The study, published in Nature Communications, was coordinated by Sonia Guedan, head of the IDIBAPS Cellular immunotherapies for cancer group and was supported by the “la Caixa” Foundation, the Spanish Association Against Cancer (AECC), the Ministry of Science, Innovation and Universities, and the EU Horizon 2020 programme. The first authors of this study are Irene Andreu-Saumell and Alba Rodríguez-García, with contributions from researchers at the Medical University of Vienna.
Is CAR T-cell therapy effective in solid tumours?
CAR T-cell therapy is a type of personalized immunotherapy that has proven highly effective in the treatment of haematological cancers such as leukaemia, lymphomas and multiple myeloma. This therapy is already used in clinical practice and the Clínic Barcelona has developed two such treatments, ARI-0001 and ARI-0002, to treat acute lymphoblastic leukaemia and multiple myeloma, respectively.
They work by modifying the patients T cells, so that they are able to recognize and specifically attack cancer cells. However, in the context of solid tumours, they have to deal with the tumour microenvironment, which often inhibits T cell activity through various escape mechanisms. One of them is the PD-1/PD-L1 axis, a pathway that tumour cells use to protect themselves from the action of the immune system.
The interaction of molecule PD-L1 expressed on tumour cells with the PD-1 molecule expressed on the CAR T-cells after their activation, is capable, in some cases, of inhibiting CAR T-cell function. Blocking this interaction by methods such as the use of antibodies or the genetic disruption of PD-1 are strategies that have been proposed to improve the efficacy of CAR T-cells. “To date, the results published in this line are very contradictory, both in animal models and in patients, and it is still unclear whether blocking this axis in CAR T-cells is beneficial or not”, says Sonia Guedan.

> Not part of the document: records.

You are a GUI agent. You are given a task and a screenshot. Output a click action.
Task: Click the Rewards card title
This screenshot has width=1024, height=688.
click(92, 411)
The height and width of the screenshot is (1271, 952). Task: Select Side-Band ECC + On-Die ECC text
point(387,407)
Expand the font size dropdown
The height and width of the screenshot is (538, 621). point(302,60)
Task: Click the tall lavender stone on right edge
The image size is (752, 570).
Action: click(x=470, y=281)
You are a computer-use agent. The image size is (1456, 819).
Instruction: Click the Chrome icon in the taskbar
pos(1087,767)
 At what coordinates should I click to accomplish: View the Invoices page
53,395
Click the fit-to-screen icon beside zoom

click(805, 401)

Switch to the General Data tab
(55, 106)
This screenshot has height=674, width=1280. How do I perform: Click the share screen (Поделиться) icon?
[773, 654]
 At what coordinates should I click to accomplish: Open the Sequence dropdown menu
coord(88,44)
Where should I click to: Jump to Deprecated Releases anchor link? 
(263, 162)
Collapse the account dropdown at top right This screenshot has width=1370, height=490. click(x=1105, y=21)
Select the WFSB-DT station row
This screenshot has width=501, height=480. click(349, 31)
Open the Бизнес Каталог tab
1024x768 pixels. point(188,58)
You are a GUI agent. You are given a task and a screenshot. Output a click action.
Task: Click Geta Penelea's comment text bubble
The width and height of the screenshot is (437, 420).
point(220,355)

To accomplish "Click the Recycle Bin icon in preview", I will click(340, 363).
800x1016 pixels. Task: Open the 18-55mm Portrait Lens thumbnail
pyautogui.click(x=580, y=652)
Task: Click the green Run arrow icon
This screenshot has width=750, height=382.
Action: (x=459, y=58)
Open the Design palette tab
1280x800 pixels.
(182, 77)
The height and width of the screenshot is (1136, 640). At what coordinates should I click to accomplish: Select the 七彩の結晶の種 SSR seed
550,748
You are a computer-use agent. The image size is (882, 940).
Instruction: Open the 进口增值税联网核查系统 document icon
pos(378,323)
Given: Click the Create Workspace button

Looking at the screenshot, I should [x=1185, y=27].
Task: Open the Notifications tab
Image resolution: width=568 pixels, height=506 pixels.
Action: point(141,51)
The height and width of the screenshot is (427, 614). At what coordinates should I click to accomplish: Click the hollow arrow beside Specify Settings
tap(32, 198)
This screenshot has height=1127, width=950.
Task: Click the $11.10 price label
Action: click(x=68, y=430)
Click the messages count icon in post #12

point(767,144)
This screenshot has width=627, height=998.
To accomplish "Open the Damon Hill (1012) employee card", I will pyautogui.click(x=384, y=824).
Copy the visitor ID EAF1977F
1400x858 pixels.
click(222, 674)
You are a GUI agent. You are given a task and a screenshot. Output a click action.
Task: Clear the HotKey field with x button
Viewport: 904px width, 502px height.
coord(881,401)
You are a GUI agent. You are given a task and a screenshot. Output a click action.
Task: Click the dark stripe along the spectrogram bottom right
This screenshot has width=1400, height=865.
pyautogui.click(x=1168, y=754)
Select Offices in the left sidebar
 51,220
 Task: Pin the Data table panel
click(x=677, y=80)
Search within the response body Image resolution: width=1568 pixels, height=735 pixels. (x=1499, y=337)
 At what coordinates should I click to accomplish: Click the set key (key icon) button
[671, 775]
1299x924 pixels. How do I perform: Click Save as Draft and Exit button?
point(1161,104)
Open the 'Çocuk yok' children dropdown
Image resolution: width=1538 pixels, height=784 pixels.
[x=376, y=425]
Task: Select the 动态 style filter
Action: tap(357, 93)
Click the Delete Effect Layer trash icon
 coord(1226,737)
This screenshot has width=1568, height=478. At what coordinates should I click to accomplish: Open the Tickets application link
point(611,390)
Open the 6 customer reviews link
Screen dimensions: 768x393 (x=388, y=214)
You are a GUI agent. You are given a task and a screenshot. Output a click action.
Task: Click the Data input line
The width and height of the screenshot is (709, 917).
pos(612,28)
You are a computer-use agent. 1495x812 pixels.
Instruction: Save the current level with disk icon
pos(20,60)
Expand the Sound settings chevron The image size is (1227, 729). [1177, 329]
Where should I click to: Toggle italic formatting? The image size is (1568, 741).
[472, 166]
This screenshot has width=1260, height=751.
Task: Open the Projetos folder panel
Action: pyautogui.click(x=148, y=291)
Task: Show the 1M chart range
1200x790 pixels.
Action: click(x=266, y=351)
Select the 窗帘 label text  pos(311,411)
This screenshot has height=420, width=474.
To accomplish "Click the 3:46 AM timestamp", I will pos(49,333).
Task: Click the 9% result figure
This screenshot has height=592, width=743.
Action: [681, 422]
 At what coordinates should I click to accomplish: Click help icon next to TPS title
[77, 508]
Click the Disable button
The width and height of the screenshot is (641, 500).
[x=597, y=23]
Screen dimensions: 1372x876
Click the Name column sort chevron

Blocking tumour cell suppression pathways
For the study, CAR T-cells that recognize the target tumour antigen with high or low affinity were generated, and their sensitivity to being inhibited by the PD-1/PD-L1 axis was characterized in several preclinical models.
One of the most significant findings is that the low-affinity CAR T-cells are more sensitive to inhibition mediated by PD-L1, a ligand that many tumour cells express at high densities to evade immune attack. However, by knocking out the PD-1 receptor in these low-affinity CAR T-cells using CRISPR/Cas9 gene-editing technology or through monoclonal antibodies, researchers were able to restore and enhance their functionality.
In contrast, high-affinity CAR T-cells were more resistant to PD-L1 inhibition and showed no significant improvement in functionality when blocking the PD-1/PD-L1 axis.
This suggests that the affinity with which a CAR molecule recognizes the tumour antigen plays a key role in determining sensitivity to PD-L1-mediated inhibition.
Implications for the design of future therapies
These results have important implications for the design of CAR T-cell therapies, especially when targeting solid tumours, where CAR T-cell therapy has not demonstrated the same efficacy as in haematological cancers. The findings suggest that adjusting the affinity to the receptors could be a key strategy for improving the resistance of CAR T-cells to tumour suppression mechanisms.
This study not only underlines the complexity of the interaction between CAR T-cells and the tumour microenvironment, it also highlights how molecular biology techniques can be used to enhance existing therapies. “A better understanding of the factors that affect the efficacy of CAR T-cells will allow us to design more effective treatments that will eventually result in better therapeutic options for people with cancer”, the authors conclude.
Study reference:
Andreu-Saumell I, Rodriguez-Garcia A, Mühlgrabner V, Gimenez-Alejandre M, Marzal B, Castellsagué J, Brasó-Maristany F, Calderon H, Angelats L, Colell S, Nuding M, Soria-Castellano M, Barbao P, Prat A, Urbano-Ispizua A, Huppa JB, Guedan S. CAR affinity modulates the sensitivity of CAR-T cells to PD-1/PD-L1-mediated inhibition. Nat Commun. 2024 Apr 26;15(1):653552. doi: 10.1038/s41467-024-47799-z.